═══ SOURCE INFORMATION

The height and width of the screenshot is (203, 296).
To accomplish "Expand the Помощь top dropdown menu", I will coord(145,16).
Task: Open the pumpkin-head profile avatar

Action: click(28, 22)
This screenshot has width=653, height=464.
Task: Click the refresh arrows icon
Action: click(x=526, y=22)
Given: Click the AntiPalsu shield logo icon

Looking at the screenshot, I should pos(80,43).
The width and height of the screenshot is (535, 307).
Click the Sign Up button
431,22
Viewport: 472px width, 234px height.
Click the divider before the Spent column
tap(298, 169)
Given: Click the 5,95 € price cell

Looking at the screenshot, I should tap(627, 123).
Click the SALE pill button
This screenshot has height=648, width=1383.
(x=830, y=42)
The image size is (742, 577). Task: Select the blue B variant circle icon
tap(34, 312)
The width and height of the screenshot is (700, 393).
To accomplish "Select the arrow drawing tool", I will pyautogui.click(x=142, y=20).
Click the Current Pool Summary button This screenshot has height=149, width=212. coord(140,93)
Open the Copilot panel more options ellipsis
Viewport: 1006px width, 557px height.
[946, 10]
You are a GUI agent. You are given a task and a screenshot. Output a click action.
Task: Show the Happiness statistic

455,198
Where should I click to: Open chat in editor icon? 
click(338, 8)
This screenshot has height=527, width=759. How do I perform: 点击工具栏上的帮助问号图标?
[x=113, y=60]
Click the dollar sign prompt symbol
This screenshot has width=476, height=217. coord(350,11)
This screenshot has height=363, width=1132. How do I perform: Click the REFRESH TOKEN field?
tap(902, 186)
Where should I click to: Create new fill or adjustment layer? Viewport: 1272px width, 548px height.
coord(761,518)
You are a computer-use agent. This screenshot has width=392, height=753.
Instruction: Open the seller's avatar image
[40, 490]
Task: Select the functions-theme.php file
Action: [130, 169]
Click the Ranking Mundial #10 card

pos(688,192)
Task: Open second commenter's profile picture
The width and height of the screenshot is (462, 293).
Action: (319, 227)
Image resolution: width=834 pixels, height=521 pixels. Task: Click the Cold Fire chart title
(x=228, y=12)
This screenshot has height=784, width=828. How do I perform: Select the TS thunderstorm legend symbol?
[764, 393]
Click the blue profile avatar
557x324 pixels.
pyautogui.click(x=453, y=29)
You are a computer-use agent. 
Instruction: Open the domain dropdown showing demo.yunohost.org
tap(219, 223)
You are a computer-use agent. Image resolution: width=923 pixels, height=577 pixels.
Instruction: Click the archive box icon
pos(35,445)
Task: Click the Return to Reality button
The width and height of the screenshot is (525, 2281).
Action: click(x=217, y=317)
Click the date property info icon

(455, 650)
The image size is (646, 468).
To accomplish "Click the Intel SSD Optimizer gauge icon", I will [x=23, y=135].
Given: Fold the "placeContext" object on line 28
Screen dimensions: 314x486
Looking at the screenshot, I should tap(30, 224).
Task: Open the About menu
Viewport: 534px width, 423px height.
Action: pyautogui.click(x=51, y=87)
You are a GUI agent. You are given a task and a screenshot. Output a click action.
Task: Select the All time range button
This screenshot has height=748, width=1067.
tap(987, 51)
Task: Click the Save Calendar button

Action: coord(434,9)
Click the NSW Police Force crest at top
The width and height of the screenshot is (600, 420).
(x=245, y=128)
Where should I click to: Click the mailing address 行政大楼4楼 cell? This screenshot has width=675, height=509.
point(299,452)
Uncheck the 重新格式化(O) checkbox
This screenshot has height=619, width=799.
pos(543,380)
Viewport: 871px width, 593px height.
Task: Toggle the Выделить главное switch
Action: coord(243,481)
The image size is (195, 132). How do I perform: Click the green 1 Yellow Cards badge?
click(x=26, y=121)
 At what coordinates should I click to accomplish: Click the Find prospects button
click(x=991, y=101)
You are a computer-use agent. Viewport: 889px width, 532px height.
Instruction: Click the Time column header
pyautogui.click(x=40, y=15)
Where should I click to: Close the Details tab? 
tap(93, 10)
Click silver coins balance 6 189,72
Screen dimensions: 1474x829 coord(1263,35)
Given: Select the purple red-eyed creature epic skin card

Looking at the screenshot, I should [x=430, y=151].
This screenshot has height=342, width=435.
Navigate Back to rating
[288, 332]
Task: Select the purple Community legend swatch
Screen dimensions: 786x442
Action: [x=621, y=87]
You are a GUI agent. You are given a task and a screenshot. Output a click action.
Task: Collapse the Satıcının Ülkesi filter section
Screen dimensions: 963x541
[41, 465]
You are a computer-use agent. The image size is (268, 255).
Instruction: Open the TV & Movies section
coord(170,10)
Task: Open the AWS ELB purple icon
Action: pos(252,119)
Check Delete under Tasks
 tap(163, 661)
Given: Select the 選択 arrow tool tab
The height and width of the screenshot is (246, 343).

══════

Repeat each of the records exactly as written.

The height and width of the screenshot is (203, 296).
To accomplish "Expand the Помощь top dropdown menu", I will coord(145,16).
Task: Open the pumpkin-head profile avatar

Action: click(28, 22)
This screenshot has width=653, height=464.
Task: Click the refresh arrows icon
Action: click(x=526, y=22)
Given: Click the AntiPalsu shield logo icon

Looking at the screenshot, I should pos(80,43).
The width and height of the screenshot is (535, 307).
Click the Sign Up button
431,22
Viewport: 472px width, 234px height.
Click the divider before the Spent column
tap(298, 169)
Given: Click the 5,95 € price cell

Looking at the screenshot, I should tap(627, 123).
Click the SALE pill button
This screenshot has height=648, width=1383.
(x=830, y=42)
The image size is (742, 577). Task: Select the blue B variant circle icon
tap(34, 312)
The width and height of the screenshot is (700, 393).
To accomplish "Select the arrow drawing tool", I will pyautogui.click(x=142, y=20).
Click the Current Pool Summary button This screenshot has height=149, width=212. coord(140,93)
Open the Copilot panel more options ellipsis
Viewport: 1006px width, 557px height.
[946, 10]
You are a GUI agent. You are given a task and a screenshot. Output a click action.
Task: Show the Happiness statistic

455,198
Where should I click to: Open chat in editor icon? 
click(338, 8)
This screenshot has height=527, width=759. How do I perform: 点击工具栏上的帮助问号图标?
[x=113, y=60]
Click the dollar sign prompt symbol
This screenshot has width=476, height=217. coord(350,11)
This screenshot has height=363, width=1132. How do I perform: Click the REFRESH TOKEN field?
tap(902, 186)
Where should I click to: Create new fill or adjustment layer? Viewport: 1272px width, 548px height.
coord(761,518)
You are a computer-use agent. This screenshot has width=392, height=753.
Instruction: Open the seller's avatar image
[40, 490]
Task: Select the functions-theme.php file
Action: [130, 169]
Click the Ranking Mundial #10 card

pos(688,192)
Task: Open second commenter's profile picture
The width and height of the screenshot is (462, 293).
Action: (319, 227)
Image resolution: width=834 pixels, height=521 pixels. Task: Click the Cold Fire chart title
(x=228, y=12)
This screenshot has height=784, width=828. How do I perform: Select the TS thunderstorm legend symbol?
[764, 393]
Click the blue profile avatar
557x324 pixels.
pyautogui.click(x=453, y=29)
You are a computer-use agent. 
Instruction: Open the domain dropdown showing demo.yunohost.org
tap(219, 223)
You are a computer-use agent. Image resolution: width=923 pixels, height=577 pixels.
Instruction: Click the archive box icon
pos(35,445)
Task: Click the Return to Reality button
The width and height of the screenshot is (525, 2281).
Action: click(x=217, y=317)
Click the date property info icon

(455, 650)
The image size is (646, 468).
To accomplish "Click the Intel SSD Optimizer gauge icon", I will [x=23, y=135].
Given: Fold the "placeContext" object on line 28
Screen dimensions: 314x486
Looking at the screenshot, I should tap(30, 224).
Task: Open the About menu
Viewport: 534px width, 423px height.
Action: pyautogui.click(x=51, y=87)
You are a GUI agent. You are given a task and a screenshot. Output a click action.
Task: Select the All time range button
This screenshot has height=748, width=1067.
tap(987, 51)
Task: Click the Save Calendar button

Action: coord(434,9)
Click the NSW Police Force crest at top
The width and height of the screenshot is (600, 420).
(x=245, y=128)
Where should I click to: Click the mailing address 行政大楼4楼 cell? This screenshot has width=675, height=509.
point(299,452)
Uncheck the 重新格式化(O) checkbox
This screenshot has height=619, width=799.
pos(543,380)
Viewport: 871px width, 593px height.
Task: Toggle the Выделить главное switch
Action: coord(243,481)
The image size is (195, 132). How do I perform: Click the green 1 Yellow Cards badge?
click(x=26, y=121)
 At what coordinates should I click to accomplish: Click the Find prospects button
click(x=991, y=101)
You are a computer-use agent. Viewport: 889px width, 532px height.
Instruction: Click the Time column header
pyautogui.click(x=40, y=15)
Where should I click to: Close the Details tab? 
tap(93, 10)
Click silver coins balance 6 189,72
Screen dimensions: 1474x829 coord(1263,35)
Given: Select the purple red-eyed creature epic skin card

Looking at the screenshot, I should [x=430, y=151].
This screenshot has height=342, width=435.
Navigate Back to rating
[288, 332]
Task: Select the purple Community legend swatch
Screen dimensions: 786x442
Action: [x=621, y=87]
You are a GUI agent. You are given a task and a screenshot. Output a click action.
Task: Collapse the Satıcının Ülkesi filter section
Screen dimensions: 963x541
[41, 465]
You are a computer-use agent. The image size is (268, 255).
Instruction: Open the TV & Movies section
coord(170,10)
Task: Open the AWS ELB purple icon
Action: pos(252,119)
Check Delete under Tasks
 tap(163, 661)
Given: Select the 選択 arrow tool tab
The height and width of the screenshot is (246, 343).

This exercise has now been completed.